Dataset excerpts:
● ● ● ● ●

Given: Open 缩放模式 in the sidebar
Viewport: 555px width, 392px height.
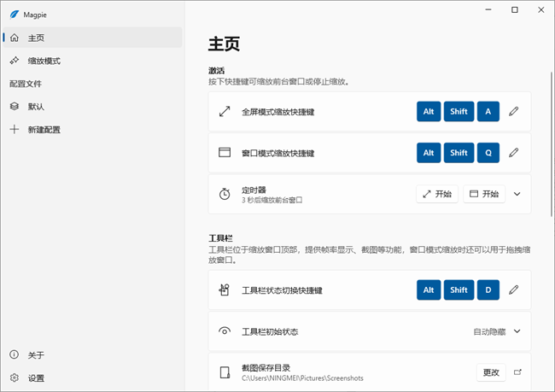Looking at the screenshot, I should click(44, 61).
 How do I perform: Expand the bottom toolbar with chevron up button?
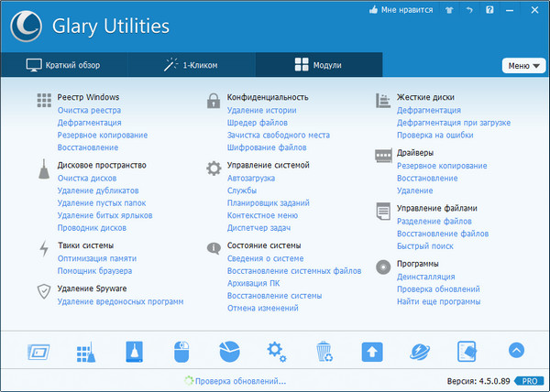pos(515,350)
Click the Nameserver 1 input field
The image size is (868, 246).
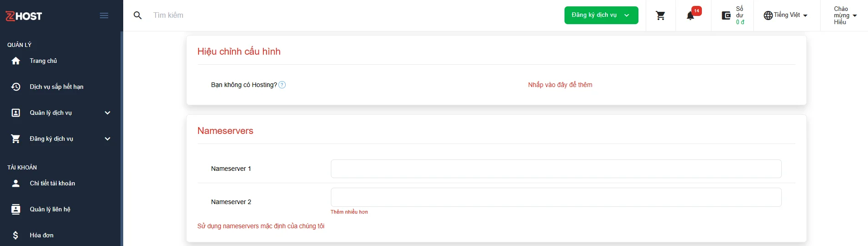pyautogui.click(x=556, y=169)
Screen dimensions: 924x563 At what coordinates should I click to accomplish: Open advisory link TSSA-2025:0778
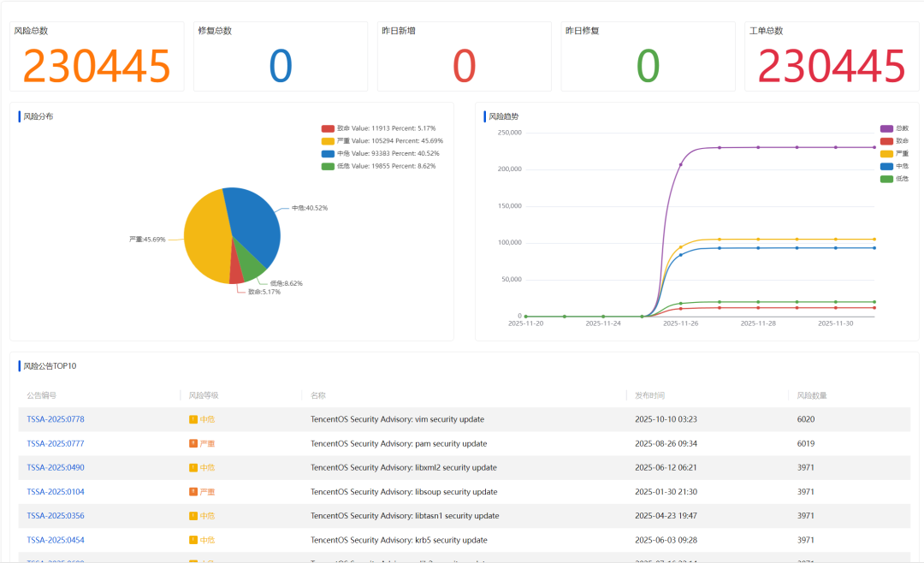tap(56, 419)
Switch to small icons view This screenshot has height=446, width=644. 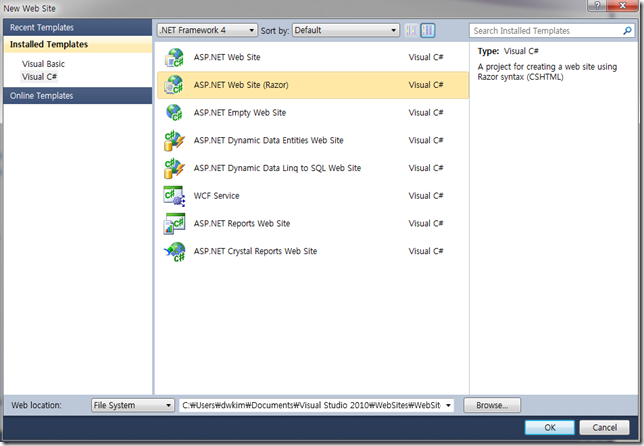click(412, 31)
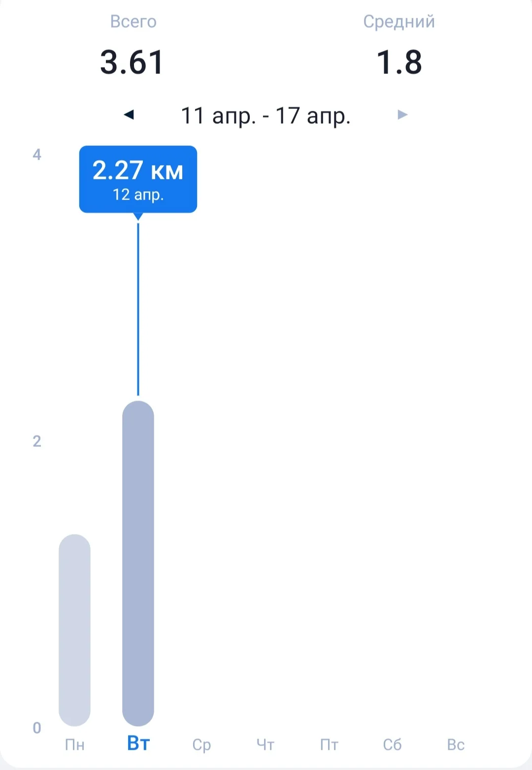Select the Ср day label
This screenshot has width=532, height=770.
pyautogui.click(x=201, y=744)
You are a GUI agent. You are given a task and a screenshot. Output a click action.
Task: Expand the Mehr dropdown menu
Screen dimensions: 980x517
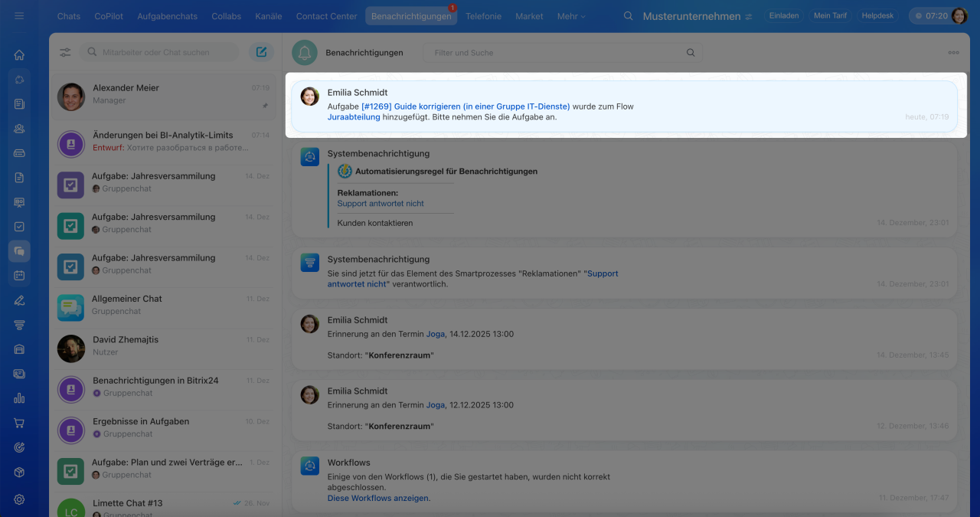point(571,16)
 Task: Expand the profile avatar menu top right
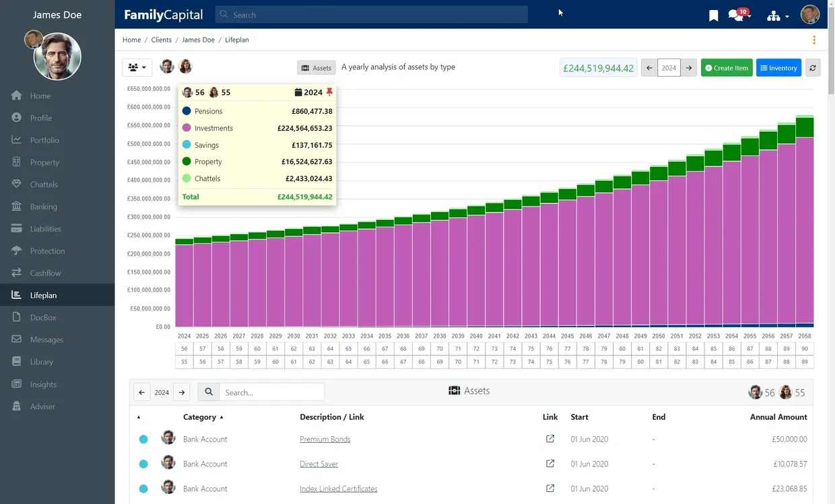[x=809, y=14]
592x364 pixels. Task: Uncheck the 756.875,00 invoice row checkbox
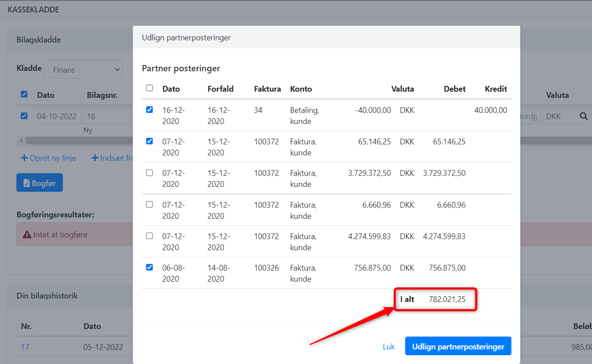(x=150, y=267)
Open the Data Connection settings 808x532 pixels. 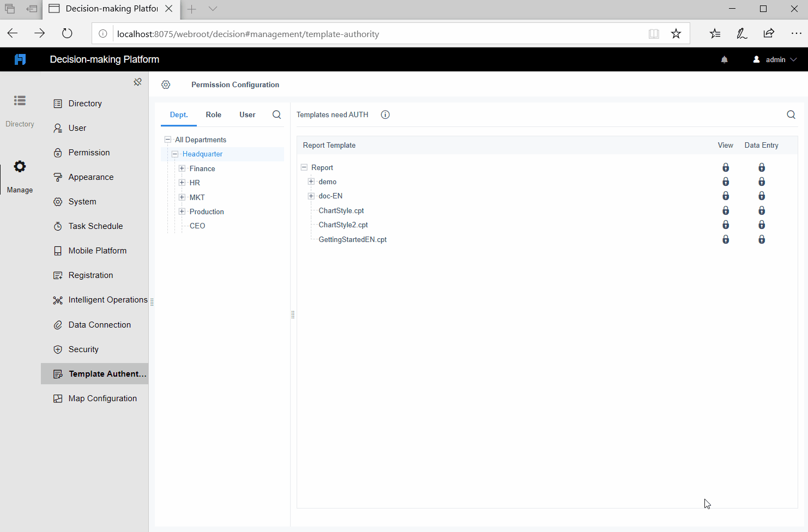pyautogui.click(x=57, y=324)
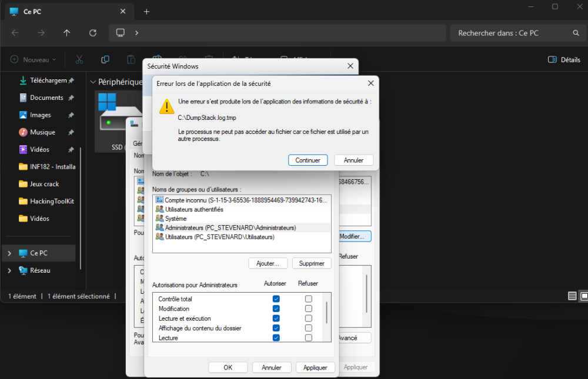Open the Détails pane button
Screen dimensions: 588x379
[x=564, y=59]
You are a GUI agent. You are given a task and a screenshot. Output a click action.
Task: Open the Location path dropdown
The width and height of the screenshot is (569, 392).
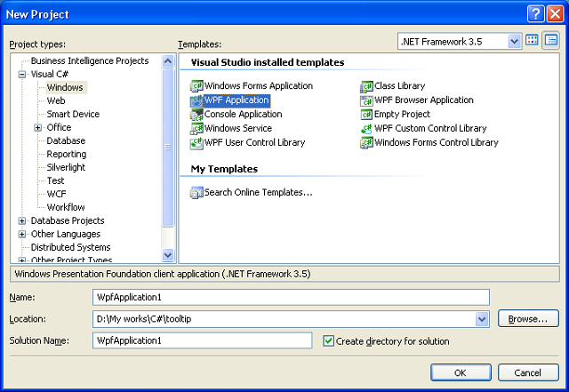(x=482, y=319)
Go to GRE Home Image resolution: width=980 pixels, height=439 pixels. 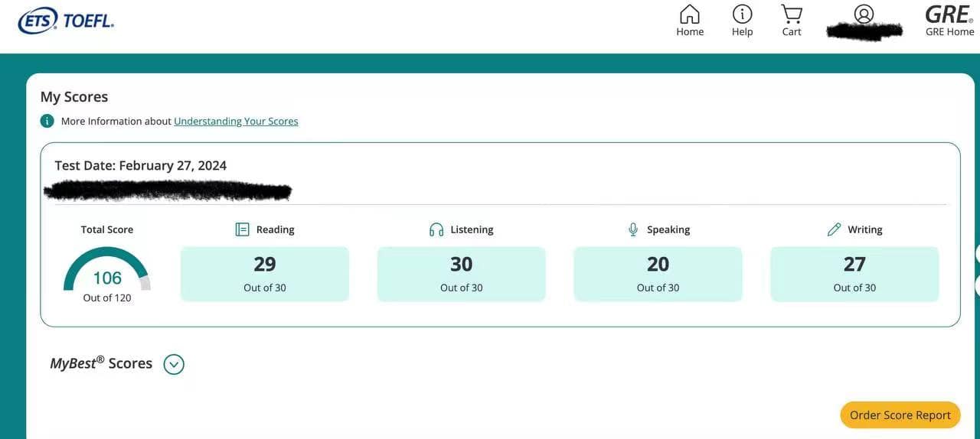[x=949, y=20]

● ● ● ● ●

TASK GOAL
How many lines of the data contain "dropdown"? Work it out and give only the number.

TASK RESULT
2